* **TASK DIRECTIONS**
Both the line containing "Task: Click the filter" and the line containing "The width and height of the screenshot is (1455, 819)." belong to the span. Output exactly that span from the listing below, and nothing outside it.

* **EXERCISE INPUTS**

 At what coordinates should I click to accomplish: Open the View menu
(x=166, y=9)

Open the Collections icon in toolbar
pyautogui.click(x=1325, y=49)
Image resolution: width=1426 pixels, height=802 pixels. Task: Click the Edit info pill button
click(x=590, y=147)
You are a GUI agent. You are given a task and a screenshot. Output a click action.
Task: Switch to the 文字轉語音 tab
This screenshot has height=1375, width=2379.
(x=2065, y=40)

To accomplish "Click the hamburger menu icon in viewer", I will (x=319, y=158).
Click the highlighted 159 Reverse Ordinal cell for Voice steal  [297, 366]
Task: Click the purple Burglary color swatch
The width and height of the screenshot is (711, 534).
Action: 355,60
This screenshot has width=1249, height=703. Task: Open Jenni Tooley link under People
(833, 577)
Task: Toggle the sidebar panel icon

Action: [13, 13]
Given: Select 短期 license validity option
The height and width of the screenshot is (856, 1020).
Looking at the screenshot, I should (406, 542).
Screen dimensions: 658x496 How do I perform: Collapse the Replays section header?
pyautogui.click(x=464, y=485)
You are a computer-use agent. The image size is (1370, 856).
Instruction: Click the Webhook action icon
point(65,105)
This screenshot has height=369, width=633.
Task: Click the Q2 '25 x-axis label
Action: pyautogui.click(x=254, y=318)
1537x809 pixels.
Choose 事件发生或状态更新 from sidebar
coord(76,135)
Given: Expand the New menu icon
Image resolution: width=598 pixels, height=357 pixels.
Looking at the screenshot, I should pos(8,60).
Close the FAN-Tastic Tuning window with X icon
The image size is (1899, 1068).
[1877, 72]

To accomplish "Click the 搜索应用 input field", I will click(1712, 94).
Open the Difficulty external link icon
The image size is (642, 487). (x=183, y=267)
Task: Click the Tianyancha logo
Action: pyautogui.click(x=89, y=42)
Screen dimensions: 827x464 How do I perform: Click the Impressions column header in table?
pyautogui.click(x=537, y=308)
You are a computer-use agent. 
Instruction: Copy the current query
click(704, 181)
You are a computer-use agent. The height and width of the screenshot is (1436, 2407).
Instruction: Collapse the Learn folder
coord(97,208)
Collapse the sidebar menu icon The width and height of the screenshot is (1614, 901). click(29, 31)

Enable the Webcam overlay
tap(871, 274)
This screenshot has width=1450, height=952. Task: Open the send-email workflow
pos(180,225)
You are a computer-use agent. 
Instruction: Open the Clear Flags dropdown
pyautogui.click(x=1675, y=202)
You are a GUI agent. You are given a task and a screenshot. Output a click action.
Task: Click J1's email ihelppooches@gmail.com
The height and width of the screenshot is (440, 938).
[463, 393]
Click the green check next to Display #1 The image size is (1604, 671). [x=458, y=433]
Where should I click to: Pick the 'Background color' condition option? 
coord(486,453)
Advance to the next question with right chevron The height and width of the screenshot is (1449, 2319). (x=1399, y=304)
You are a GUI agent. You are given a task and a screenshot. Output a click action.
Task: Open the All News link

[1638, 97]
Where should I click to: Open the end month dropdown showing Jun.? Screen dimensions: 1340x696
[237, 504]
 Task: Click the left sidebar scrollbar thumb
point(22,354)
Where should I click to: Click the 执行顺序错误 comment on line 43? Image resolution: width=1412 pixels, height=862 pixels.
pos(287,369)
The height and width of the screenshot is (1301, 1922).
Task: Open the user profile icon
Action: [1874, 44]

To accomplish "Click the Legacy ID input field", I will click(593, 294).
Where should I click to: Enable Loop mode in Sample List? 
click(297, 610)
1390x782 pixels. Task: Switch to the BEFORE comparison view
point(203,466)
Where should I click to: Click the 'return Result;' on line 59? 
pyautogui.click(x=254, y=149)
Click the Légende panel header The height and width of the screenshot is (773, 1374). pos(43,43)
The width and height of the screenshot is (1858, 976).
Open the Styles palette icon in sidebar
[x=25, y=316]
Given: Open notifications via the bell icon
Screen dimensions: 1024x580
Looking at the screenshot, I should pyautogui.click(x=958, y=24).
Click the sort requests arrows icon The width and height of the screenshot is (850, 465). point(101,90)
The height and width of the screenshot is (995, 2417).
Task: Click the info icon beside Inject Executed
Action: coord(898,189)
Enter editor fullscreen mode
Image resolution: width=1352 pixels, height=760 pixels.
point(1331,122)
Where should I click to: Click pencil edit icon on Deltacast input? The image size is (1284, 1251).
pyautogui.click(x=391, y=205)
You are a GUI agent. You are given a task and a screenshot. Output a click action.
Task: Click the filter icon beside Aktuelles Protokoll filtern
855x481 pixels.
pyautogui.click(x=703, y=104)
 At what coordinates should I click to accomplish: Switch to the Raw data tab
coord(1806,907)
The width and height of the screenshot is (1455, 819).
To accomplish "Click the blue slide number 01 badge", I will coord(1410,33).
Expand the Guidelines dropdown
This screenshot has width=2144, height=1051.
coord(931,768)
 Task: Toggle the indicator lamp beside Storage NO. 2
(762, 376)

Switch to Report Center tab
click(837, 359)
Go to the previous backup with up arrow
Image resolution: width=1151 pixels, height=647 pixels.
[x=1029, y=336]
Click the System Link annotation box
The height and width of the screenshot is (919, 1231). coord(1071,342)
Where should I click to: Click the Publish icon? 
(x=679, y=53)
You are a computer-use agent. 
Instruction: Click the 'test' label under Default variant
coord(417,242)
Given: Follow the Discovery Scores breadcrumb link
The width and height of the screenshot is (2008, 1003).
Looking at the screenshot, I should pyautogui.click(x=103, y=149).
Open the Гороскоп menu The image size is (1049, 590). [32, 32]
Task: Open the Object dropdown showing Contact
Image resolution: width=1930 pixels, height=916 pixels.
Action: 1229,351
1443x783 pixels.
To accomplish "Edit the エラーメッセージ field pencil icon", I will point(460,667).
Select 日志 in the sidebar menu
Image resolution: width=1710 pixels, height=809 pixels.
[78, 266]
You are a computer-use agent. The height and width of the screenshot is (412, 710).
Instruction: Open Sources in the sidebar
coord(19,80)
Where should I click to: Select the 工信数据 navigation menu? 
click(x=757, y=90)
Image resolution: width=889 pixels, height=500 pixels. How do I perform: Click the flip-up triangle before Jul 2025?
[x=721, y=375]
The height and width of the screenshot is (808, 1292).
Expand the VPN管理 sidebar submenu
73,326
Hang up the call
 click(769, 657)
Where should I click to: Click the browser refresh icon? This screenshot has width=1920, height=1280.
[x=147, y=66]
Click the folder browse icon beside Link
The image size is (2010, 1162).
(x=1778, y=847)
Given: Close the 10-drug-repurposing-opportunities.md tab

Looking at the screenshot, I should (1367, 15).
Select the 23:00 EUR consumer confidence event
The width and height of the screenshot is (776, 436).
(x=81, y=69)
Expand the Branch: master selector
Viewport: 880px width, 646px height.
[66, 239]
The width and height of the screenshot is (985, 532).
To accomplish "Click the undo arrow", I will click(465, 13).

* **RESULT**
Task: Click the filter icon beside Aktuelles Protokoll filtern
855x481 pixels.
pyautogui.click(x=703, y=104)
 At what coordinates should I click to accomplish: Switch to the Raw data tab
coord(1806,907)
The width and height of the screenshot is (1455, 819).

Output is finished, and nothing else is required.